Struktur Operasi dan Tujuan Global
Special Plan dirancang sebagai platform kerja sama internasional yang mengintegrasikan data dan intelijen secara real-time. Tujuan utamanya adalah memperkuat koordinasi global untuk menangkal kejahatan penipuan yang semakin kompleks, seperti transaksi e-commerce palsu, skema investasi menipu, serta penggunaan identitas orang terkenal atau pejabat. Operasi ini melibatkan lebih dari 3.200 personel dari berbagai otoritas, termasuk tim anti-scam dan penegak hukum, untuk menyelidiki modus penipuan yang melibatkan 102.000 rekening bank.
Kegiatan dan Hasil yang Signifikan
Sebagai hasil dari Special Plan, 3.018 pelaku penipuan ditangkap, dengan usia berkisar antara 13 hingga 85 tahun. Selain itu, 7.553 individu masih dalam penyelidikan karena diduga terlibat dalam aktivitas jahat. Operasi ini juga mengungkap lebih dari 138.000 kasus penipuan, dengan kerugian mencapai US$ 752 juta atau setara Rp 13,2 triliun. Dana hasil tindak pidana yang diamankan mencapai US$ 161 juta atau Rp 2,8 triliun, menunjukkan keberhasilan yang signifikan dalam menindak kegiatan penipuan.
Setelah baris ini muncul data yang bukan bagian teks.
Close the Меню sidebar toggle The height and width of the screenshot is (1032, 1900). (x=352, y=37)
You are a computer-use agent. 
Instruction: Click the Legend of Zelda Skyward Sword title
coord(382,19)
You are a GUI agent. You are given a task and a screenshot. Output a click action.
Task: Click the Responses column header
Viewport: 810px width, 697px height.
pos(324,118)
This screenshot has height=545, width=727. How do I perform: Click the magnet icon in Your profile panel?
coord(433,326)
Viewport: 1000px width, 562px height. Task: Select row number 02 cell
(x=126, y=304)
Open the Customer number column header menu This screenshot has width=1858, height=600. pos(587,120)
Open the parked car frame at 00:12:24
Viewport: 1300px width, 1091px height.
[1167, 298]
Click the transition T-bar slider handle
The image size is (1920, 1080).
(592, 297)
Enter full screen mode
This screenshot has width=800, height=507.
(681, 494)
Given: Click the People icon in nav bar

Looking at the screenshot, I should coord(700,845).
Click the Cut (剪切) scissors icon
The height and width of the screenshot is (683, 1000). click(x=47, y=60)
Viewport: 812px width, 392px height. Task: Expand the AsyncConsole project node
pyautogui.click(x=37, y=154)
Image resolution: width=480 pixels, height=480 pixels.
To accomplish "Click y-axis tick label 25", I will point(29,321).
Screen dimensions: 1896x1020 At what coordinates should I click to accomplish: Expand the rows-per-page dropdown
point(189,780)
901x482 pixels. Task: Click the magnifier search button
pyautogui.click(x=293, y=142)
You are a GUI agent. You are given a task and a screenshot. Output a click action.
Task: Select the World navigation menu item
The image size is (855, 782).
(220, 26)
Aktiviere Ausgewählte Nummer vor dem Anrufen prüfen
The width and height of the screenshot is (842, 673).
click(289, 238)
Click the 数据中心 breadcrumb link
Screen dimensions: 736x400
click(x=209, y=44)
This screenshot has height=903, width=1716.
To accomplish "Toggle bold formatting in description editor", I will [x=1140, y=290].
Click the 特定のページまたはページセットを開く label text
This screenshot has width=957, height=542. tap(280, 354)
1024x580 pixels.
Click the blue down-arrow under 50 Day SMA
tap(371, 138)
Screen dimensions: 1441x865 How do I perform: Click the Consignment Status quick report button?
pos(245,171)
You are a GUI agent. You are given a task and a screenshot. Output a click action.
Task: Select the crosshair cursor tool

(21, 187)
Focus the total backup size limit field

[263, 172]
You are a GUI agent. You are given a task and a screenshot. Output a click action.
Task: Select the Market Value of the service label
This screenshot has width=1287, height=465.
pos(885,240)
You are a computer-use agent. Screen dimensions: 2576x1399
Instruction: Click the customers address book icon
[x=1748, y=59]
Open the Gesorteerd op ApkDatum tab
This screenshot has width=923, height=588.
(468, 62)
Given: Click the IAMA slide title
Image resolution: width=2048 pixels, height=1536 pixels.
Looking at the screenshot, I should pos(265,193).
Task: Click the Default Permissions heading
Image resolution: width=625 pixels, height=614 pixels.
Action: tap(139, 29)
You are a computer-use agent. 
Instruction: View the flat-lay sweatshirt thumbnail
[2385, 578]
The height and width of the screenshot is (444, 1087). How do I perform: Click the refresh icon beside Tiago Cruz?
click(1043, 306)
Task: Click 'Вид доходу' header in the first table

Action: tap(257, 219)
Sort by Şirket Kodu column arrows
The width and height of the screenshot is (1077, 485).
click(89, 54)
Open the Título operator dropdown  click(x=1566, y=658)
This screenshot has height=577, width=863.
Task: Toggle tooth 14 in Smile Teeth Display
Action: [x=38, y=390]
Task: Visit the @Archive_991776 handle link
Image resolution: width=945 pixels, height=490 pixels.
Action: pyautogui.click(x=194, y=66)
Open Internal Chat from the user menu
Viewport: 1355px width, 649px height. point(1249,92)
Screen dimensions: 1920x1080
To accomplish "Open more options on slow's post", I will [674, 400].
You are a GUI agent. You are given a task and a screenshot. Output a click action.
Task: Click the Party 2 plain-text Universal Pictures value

Mengutip keterangan pers, operasi Special Plan menjadi bagian dari strategi penegakan hukum global yang menekankan keberdayaan komitmen antar-negara. Kemitraan ini tidak hanya mengungkap jaringan penipuan, tetapi juga memperkuat sistem pembayaran dan keamanan finansial di seluruh wilayah kerja sama.
Koordinasi dalam Special Plan mencakup pertukaran informasi, penindakan lintas batas, dan penguatan mekanisme pengawasan. Aparat anti-scam dan tim penyelidik berhasil menyita rekening bank yang terindikasi menjadi alat penipuan, serta mengidentifikasi modus-modus baru yang berkembang di era digital. Pertukaran data yang terjadi selama operasi membantu mengungkap skema kejahatan yang menyebar melintasi batas negara.
Dalam rangka memperluas cakupan Special Plan, platform FRONTIER+ kini melibatkan 14 yurisdiksi, termasuk Australia, Uni Emirat Arab, Afrika Selatan, dan Amerika Serikat. Penambahan negara tersebut meningkatkan kemampuan deteksi dini dan respons terhadap kejahatan penipuan global. Selain itu, Special Plan juga menjadi contoh kolaborasi antar pihak yang sukses dalam menekan modus penipuan digital.
Sebagai bagian dari upaya pencegahan, Special Plan menekankan pentingnya edukasi kepada masyarakat. Penegak hukum memberikan saran untuk meningkatkan kesadaran terhadap penipuan, seperti memverifikasi legalitas produk keuangan melalui situs resmi OJK, serta menghindari tawaran dari sumber tidak jelas. Data pribadi, seperti informasi rekening, kode OTP, dan kata sandi, menjadi sasaran utama yang perlu dijaga kerahasiaannya.
Special Plan tidak hanya mengungkap kejahatan finansial, tetapi juga menunjukkan keberhasilan kemitraan internasional dalam melindungi masyarakat dari ancaman penipuan yang terorganisir. Masa depan operasi ini akan menambahkan lebih banyak negara untuk memperkuat sistem penegakan hukum. Dengan pendekatan yang terstruktur, Special Plan menjadi penegak hukum yang efektif dalam menghadapi tantangan kejahatan digital.